Bugatti racheté par Rimac?

   22 Septembre 2020 PAR Jean-Sébastien Poudrier

Au point où nous en sommes, je crois que ce n’est un secret pour personne, mais tout porte à croire que la marque Bugatti serait à vendre et que Rimac serait le principal intéressé pour en effectuer l’achat. En fait, il s’agirait d’une transaction plutôt atypique puisque Rimac donnerait des actions au groupe Volkswagen en échange de la prestigieuse bannière. Il faut savoir que Bugatti appartient à Volkswagen depuis 1998 et le groupe a investie plusieurs millions de dollars (pour ne pas dire gaspillé) afin remettre la marque en marche. Malgré le prix ridiculement élevé de ses voitures. Bugatti perd techniquement de l’argent pour chaque vente, ce qui est plutôt ironique. Enfin, certains s’accordent pour dire que le groupe Volkswagen conçut la Veyron et la Chiron uniquement pour prouver au reste du monde qu’il pouvait construire la voiture de production la plus rapide qui soit.

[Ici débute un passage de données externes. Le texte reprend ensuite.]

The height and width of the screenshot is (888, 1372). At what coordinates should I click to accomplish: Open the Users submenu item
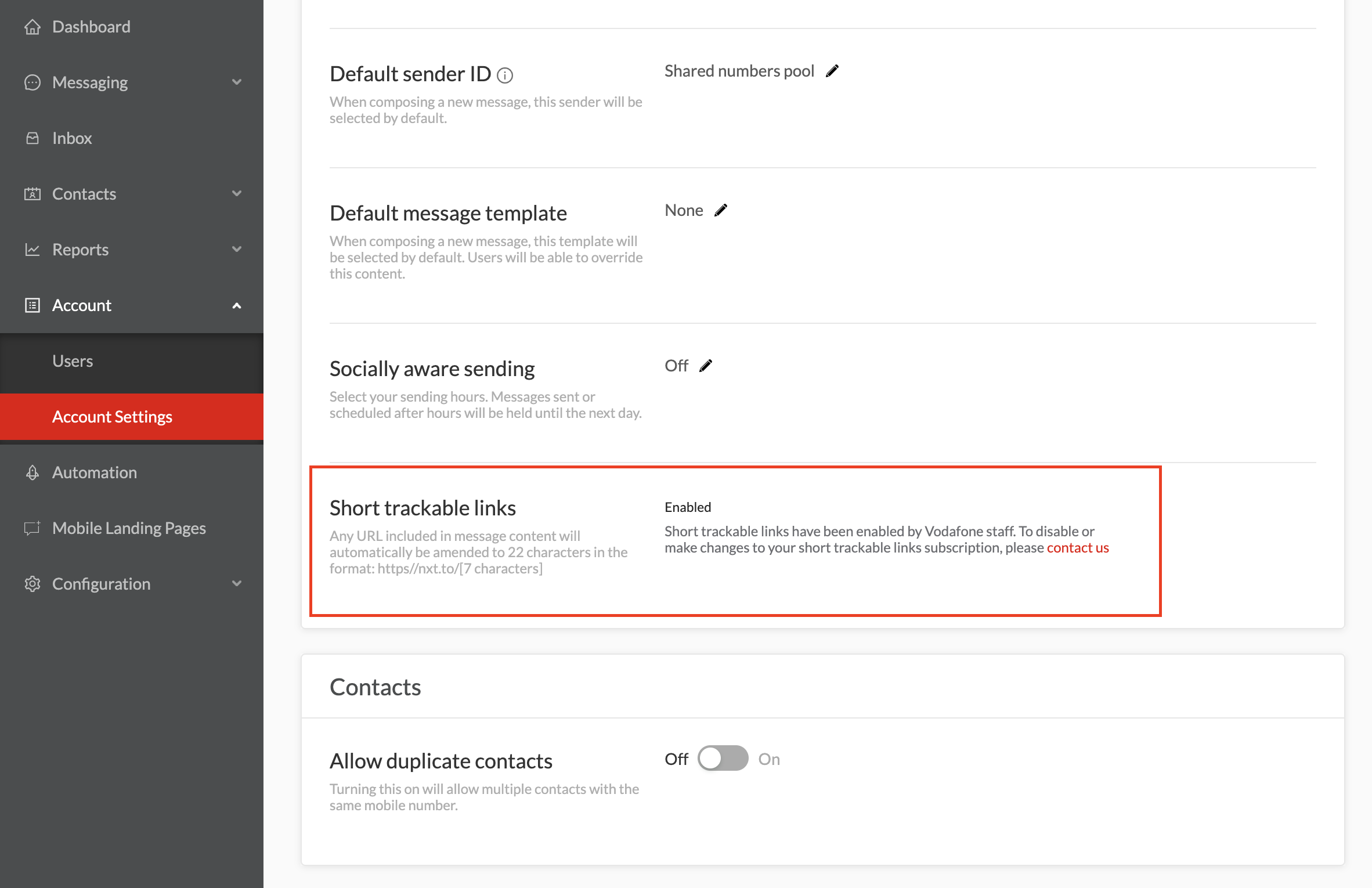(73, 361)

Fondée en 1909 par Ettore Bugatti, Bugatti automobile est l’un des plus anciens constructeurs automobiles encore en fonction aujourd’hui. La marque a toujours été réputée pour ses avancées technologies et le caractère ambitieux de ses voitures, une vision que la Chiron illustre parfaitement bien aujourd’hui avec ses 4 turbocompresseurs, ces 16 cylindres et ses 1500 chevaux, des caractéristiques qui l’éloigne particulièrement de la définition moderne d’une automobile standard.

Un mouvement stratégique

Bien que légendaire, la marque Bugatti n’apporte que très peu au groupe Volkswagen puisqu’elle ne partage pas sa mécanique et ses technologies avec les autres modèles du groupe. Toutefois, on sait que le constructeur allemand veut s’imposer dans le segment des véhicules électriques et Rimac est l’une des entreprises de ce genre les plus florissantes à l’heure actuelle. Bref, le groupe Volkswagen ressort clairement gagnant de cet échange puisqu’il pourra mettre à profit les technologies de Rimac dans plusieurs de ses véhicules.

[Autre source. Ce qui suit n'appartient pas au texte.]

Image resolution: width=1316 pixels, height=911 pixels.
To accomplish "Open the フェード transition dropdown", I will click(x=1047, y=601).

De son côté, Rimac gagne une marque déjà éprouvée et particulièrement apprécié sur la scène automobile, ce qui aura certainement des bénéfices à court terme pour son image, mais aussi pour mettre à l’essai ses technologies électriques en matière de performance. Au cas où vous ne le saviez pas, Volkswagen aurait dû trouver une solution pour remplacer la mécanique de la Chiron de toute façon, car cette dernière ne répondra plus aux normes en matière d’émissions de gaz à effet de serre à partir de 2025, ce qui veut dire que la remplaçante de la Chiron aurait dû emprunter sa mécanique à un autre modèle de la gamme Volkswagen. Inutile de vous dire qu’il y a de fortes chances pour que la prochaine Bugatti soit dotée d’une motorisation 100% électrique, ce qui n’est pas une mauvaise chose au final à mon avis.

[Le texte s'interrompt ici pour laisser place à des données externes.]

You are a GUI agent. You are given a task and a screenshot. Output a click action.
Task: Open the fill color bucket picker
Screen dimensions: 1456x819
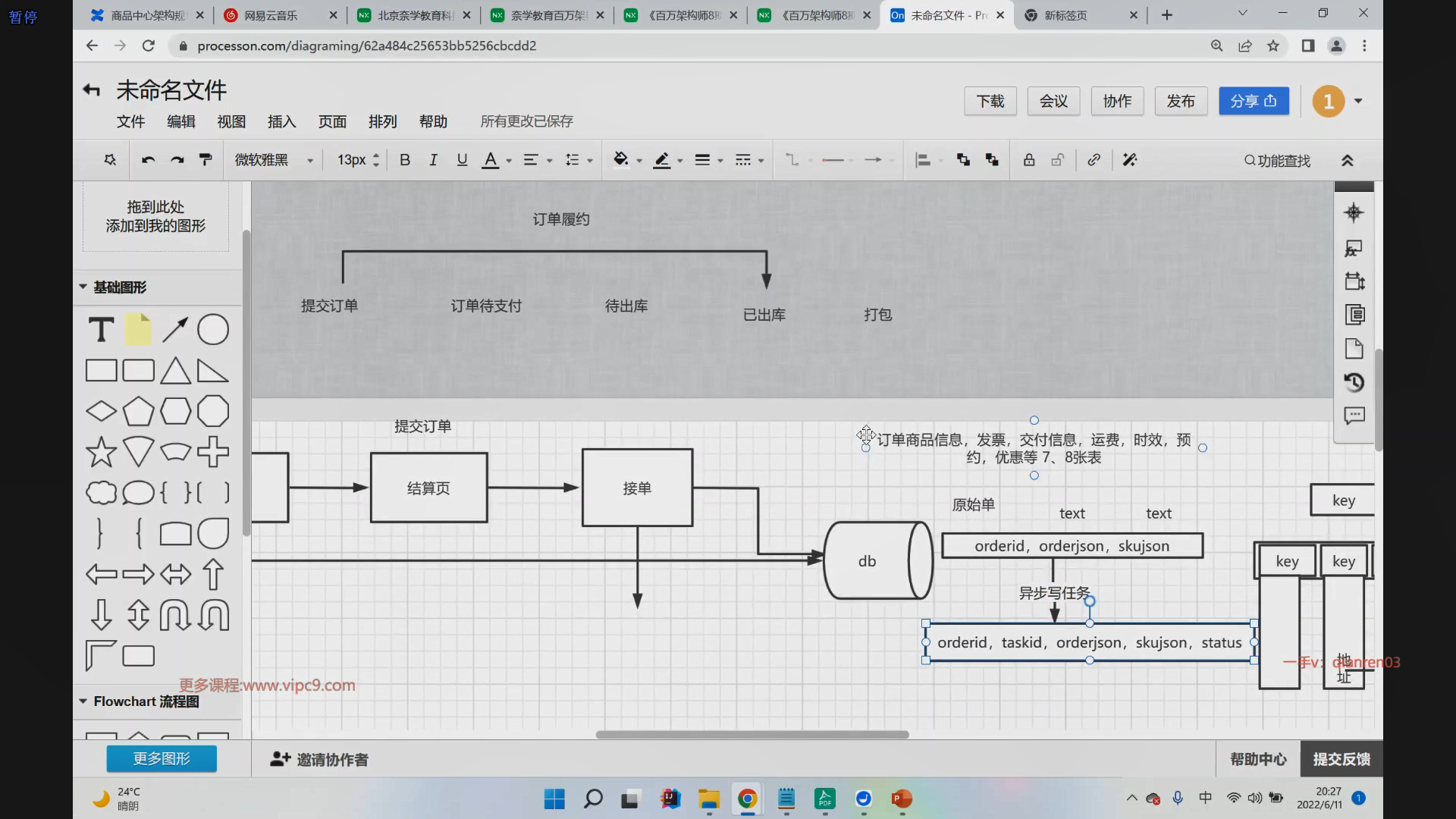click(x=620, y=160)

D’abord, il y a le son… Si vous n’avez jamais entendu une Bugatti en personne, vous ne manquez pas grand-chose. On pourrait croire que 16 cylindres hurlent aussi fort qu’une meute de loups et qu’une famille de lion en même temps, mais c’est loin d’être le cas. La Chiron nous surprend surtout par la vélocité de ses accélérations. Ainsi, le fait qu’elle soit propulsée par une motorisation 100% électrique ne changerait pas grand-chose à l’impression que nous laisse la voiture et je crois même que l’expérience pourrait être améliorée. Je crois qu’il est essentiel de se rappeler que nous n’en sommes encore qu’au début en matière de voiture électrique de performance. Des chiffres comme celui du futur GMC Hummer où on annonce plus de 1000 chevaux et 11 000 livres-pied de couple, sont encore plus ridicules que ceux de la Bugatti Chiron à mon avis, mais qui sait, peut-être que ça sera la norme un jour et c’est ce qui nous amène à Rimac et Bugatti. Si General Motors est capable de produire une camionnette de ce genre, pouvez-vous seulement vous imaginer ce qu’une entreprise spécialisée dans la conception de voiture électrique pourrait faire avec une marque comme Bugatti. Bref, je ne sais pas pour vous, mais je suis impatient de connaître la suite de l’histoire de mon côté.